Camas Blouse by Thread Theory

I absolutely love Thread Theory patterns.  Is it their Pacific Northwest style with rugged fabrics and layers, a mens wear built for endurance and stability? Or is it the classic, almost timeless, garments with modern slim fit style that makes me adore them? I feel like their patterns are wardrobe staples, easy to manipulate with design details and well constructed, with thorough instructions. Their sizing is really great too, and I love how they include finished garment measurements. This is so helpful when making clothes. I love all their menswear! We need more and better menswear fashions for the home tailor/sewist available. Indie fashion designers can be flexible in ways I think the Big4 can’t be, or choose not to be. So I was a bit surprised when they came out with a female* pattern, the Camas Blouse.

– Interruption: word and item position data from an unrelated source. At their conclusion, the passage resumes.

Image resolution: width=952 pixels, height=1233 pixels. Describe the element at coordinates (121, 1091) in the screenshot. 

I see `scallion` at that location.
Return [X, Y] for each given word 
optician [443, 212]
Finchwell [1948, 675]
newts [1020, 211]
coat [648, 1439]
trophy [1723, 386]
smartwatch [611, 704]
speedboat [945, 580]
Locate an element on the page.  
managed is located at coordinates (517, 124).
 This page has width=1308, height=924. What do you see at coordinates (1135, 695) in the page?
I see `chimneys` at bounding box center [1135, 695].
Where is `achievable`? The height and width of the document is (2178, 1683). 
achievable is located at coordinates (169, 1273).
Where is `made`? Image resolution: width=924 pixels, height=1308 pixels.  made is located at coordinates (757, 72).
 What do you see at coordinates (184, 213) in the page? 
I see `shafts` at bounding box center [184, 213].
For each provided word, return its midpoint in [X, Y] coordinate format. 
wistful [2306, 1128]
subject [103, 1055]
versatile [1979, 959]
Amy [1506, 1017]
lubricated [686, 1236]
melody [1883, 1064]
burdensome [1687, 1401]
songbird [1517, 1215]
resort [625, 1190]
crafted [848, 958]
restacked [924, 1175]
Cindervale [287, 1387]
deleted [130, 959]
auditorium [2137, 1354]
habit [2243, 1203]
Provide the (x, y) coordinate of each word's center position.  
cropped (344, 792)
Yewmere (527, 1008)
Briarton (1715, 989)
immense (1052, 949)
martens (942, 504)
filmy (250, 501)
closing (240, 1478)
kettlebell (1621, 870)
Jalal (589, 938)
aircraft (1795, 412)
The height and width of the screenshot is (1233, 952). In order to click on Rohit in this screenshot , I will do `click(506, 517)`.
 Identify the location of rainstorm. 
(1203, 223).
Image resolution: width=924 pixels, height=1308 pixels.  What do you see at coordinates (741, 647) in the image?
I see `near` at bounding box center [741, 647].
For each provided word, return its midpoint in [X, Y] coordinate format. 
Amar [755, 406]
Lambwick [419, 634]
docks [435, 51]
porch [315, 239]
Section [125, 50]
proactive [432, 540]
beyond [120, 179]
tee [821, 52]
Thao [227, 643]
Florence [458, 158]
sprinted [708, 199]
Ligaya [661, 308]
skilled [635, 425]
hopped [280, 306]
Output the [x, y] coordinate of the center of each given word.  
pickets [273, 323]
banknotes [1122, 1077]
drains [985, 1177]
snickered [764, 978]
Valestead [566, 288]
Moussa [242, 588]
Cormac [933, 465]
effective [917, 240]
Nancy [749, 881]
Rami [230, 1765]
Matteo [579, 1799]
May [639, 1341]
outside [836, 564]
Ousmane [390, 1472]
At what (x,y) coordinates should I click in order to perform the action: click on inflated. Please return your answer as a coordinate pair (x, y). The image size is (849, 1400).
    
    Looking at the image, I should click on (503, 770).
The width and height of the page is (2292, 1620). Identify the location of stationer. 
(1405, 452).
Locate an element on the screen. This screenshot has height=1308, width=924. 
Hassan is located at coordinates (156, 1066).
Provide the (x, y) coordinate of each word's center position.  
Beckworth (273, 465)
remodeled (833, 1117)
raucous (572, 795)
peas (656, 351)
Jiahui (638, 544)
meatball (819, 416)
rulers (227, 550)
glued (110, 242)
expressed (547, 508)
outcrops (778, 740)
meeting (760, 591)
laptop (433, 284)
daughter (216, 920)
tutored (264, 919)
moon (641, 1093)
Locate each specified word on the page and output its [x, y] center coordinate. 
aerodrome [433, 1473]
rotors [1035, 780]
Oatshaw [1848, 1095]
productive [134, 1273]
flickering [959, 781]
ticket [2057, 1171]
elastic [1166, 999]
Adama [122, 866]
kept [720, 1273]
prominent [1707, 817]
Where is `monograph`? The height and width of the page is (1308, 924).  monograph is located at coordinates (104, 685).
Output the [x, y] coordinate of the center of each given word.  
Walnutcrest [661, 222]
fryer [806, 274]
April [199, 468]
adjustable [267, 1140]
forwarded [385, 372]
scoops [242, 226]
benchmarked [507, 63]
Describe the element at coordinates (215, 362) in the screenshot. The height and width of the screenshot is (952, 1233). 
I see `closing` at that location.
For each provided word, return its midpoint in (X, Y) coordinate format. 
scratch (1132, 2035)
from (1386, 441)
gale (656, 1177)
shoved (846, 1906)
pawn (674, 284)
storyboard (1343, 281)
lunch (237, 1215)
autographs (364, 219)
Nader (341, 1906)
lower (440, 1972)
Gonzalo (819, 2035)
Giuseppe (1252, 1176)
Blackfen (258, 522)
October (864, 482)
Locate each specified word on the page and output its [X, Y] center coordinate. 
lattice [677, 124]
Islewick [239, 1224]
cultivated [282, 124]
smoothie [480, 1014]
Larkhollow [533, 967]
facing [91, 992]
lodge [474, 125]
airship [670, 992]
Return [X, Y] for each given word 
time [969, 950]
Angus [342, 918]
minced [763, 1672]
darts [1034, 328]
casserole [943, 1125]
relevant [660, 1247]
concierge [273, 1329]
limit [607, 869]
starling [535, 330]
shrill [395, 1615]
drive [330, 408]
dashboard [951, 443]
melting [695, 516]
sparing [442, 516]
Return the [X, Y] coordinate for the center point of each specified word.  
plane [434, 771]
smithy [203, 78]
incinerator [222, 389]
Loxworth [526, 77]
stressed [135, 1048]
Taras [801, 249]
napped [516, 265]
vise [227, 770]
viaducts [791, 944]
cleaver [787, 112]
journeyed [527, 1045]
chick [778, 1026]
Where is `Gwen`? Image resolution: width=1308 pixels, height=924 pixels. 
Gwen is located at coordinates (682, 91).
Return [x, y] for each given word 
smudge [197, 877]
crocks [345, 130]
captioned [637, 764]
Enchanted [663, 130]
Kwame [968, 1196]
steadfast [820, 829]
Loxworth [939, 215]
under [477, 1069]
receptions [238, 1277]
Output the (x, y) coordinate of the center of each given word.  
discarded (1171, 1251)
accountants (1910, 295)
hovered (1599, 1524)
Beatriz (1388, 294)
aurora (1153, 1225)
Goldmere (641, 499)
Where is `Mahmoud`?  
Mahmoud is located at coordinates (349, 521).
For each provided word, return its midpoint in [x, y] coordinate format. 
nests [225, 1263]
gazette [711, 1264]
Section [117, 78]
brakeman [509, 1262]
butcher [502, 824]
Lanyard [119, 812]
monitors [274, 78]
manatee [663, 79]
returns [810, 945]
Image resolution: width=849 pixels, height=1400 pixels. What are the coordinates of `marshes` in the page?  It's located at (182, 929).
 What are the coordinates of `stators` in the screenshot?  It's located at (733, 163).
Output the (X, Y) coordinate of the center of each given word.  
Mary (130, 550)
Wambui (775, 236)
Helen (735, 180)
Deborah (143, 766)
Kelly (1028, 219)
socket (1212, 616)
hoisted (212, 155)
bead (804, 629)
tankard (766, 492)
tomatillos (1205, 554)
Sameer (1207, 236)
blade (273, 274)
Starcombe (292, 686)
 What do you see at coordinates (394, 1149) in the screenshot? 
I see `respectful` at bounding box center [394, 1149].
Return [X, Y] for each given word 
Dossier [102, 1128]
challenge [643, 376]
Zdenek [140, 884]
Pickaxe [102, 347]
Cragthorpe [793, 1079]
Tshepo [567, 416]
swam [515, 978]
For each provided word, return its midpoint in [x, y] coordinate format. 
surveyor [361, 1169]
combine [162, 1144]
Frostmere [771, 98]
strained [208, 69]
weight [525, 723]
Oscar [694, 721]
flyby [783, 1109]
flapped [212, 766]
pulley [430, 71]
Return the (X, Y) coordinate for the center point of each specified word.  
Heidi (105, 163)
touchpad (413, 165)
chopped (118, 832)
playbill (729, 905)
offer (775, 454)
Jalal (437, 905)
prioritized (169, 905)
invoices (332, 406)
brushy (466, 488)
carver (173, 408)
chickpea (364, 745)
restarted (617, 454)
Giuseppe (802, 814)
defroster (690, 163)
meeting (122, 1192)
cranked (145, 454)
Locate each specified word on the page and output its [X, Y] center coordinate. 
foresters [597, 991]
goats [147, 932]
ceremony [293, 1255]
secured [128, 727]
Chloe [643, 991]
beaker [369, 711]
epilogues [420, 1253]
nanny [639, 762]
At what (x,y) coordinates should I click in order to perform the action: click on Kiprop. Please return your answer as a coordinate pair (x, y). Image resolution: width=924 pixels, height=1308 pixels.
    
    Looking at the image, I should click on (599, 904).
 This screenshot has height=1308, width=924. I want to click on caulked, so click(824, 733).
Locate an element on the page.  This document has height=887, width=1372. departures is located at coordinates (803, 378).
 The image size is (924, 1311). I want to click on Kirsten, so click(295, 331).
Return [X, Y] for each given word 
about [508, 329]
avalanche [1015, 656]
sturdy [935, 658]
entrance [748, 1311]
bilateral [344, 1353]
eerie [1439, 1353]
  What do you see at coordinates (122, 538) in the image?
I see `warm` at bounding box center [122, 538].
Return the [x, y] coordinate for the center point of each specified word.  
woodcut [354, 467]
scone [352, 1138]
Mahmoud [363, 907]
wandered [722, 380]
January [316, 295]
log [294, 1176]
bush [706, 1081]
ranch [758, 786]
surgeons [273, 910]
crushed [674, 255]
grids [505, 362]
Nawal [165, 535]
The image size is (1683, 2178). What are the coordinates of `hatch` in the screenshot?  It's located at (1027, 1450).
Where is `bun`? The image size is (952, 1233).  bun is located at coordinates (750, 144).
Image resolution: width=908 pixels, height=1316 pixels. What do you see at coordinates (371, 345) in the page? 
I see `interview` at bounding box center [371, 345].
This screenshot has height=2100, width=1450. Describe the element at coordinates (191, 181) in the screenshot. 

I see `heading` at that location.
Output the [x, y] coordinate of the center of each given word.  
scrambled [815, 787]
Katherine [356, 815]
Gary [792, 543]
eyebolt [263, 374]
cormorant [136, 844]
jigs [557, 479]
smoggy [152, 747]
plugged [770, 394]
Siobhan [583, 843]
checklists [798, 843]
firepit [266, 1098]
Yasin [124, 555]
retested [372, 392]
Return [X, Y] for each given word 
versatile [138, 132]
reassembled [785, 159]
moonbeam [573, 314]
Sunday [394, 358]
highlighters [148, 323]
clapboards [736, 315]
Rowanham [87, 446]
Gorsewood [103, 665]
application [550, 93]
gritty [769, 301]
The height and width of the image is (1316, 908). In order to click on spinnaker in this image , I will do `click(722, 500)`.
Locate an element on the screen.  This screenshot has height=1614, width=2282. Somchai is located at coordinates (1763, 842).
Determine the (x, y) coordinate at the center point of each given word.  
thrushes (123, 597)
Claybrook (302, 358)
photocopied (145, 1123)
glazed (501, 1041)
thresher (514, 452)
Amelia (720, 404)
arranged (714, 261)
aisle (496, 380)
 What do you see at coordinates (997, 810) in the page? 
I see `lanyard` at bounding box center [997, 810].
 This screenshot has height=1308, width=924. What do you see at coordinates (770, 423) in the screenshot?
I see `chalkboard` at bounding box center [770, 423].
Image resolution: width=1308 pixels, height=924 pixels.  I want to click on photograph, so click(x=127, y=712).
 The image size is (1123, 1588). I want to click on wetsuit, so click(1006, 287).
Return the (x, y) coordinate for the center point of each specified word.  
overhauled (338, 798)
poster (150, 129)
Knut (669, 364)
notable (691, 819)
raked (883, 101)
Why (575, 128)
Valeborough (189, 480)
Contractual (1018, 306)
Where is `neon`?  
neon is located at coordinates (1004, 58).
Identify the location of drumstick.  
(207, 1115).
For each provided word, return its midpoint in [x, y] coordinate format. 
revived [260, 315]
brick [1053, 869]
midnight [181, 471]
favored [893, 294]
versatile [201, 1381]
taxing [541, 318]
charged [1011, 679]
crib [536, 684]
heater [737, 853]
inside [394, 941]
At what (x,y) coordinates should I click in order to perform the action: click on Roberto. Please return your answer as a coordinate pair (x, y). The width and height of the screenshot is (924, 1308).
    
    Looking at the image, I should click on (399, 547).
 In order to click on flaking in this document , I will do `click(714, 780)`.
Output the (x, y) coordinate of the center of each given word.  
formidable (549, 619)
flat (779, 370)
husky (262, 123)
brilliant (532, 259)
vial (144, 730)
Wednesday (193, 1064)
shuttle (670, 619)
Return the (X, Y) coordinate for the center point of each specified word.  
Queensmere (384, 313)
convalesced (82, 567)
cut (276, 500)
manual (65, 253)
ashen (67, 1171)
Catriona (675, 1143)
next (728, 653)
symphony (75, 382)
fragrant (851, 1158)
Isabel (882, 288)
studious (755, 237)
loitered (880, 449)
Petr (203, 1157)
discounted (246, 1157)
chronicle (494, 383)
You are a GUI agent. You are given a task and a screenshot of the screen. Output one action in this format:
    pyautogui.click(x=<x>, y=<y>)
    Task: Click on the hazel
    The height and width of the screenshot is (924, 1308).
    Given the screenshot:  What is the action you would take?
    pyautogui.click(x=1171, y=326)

Bird and Bicycle Camas Blouse Thread Theory

The Camas Blouse is a blend of woven and knit fabrics, with a loose fit that can be elegant or casual. It’s not a style I would have thought would work for my body type (short, round) and yet maybe it does. The structure of the yoke and placket provide a more formal look, and fabric choice is what takes this garment from a casual walk around the park to an evening out on the town. For my first Camas (and yes, #spoileralert, I will be making more of them!) I used an acrylic blend knit for the body and a ponte for the yokes. The ponte is very thick and has less stretch than most, and the acrylic green and gold roses goes well with the goldenrod ponte. I was nervous it would look like a “granny sweater” especially after seeing all the other beautiful Camas blouses popping up here and here. Maybe it does look a bit old fashioned, but it is wonderfully comfortable and easy to wear.

Bird and Bicycle Camas Blouse Thread Theory

The Camas came together very fast, including my adjustments. I did a petite shoulder adjustment and blended from a 16 to an 18. I made the largest size, and it is very loose. The instructions give you an option of making functional buttons or a fake closure for a pull over blouse. Yes, absolutely, I stitched the sides together. I don’t think I wake up early enough to button up shirts. I kid you not. I need my clothes ultra easy to wear. I choose to not top stitch the placket closed as the instructions suggest, but instead stitched the inner placket to the seam allowance of the opposing side, and let the buttons hold the front piece closed. Yes! No gaps!

Bird and Bicycle Camas Blouse Thread Theory

I am still a bit unsure about the garment fitting well for my body type, but it seems ok. I typically wear things that accentuate my waist, fit and flare as they say. For my next Camas I plan to decrease the overall width, but increase the yokes in the shoulders. I also need to make more accurate gathers at the front and center back, to allow for all the right drape in the right places**. This blouse could come off as shapeless if not made with the right fabrics. I shopped my stash for this first make and will again for the second. I have a delicate rib knit in cream which would look and feel lovely for a more glamorous look.

Did I mention how comfortable this shirt is? The neckline is flirtatiously low without revealing anything, even running around with a toddler my body is well covered. The drape is lovely and comfy, and I can’t wait to make a few more!

Bird and Bicycle Camas Blouse Thread Theory

Check out the Camas Blouse by Thread Theory  if you haven’t, I think it’s a great top!


* Patterns really are male/female aren’t they? Or when they aren’t specific, it is specifically noted that they are “gender neutral.” I will have to ruminate on this more, as the sewing industry seems like it could help out with gender identity a bit more.

** I seriously, seriously love this song, this version. LOVE.


4 thoughts on “Camas Blouse by Thread Theory

  1. This looks fantastic! I really like the shape on you! Practical, girly, comfy and flattering. I often wonder about male/female patterns too, because I think a lot of patterns can work for both sexes. Didn’t Morgan make herself Jedediah pants, and didn’t they look great? I have been thinking that Grainline’s Archer pattern could work for men too, among others – something to think about anyway.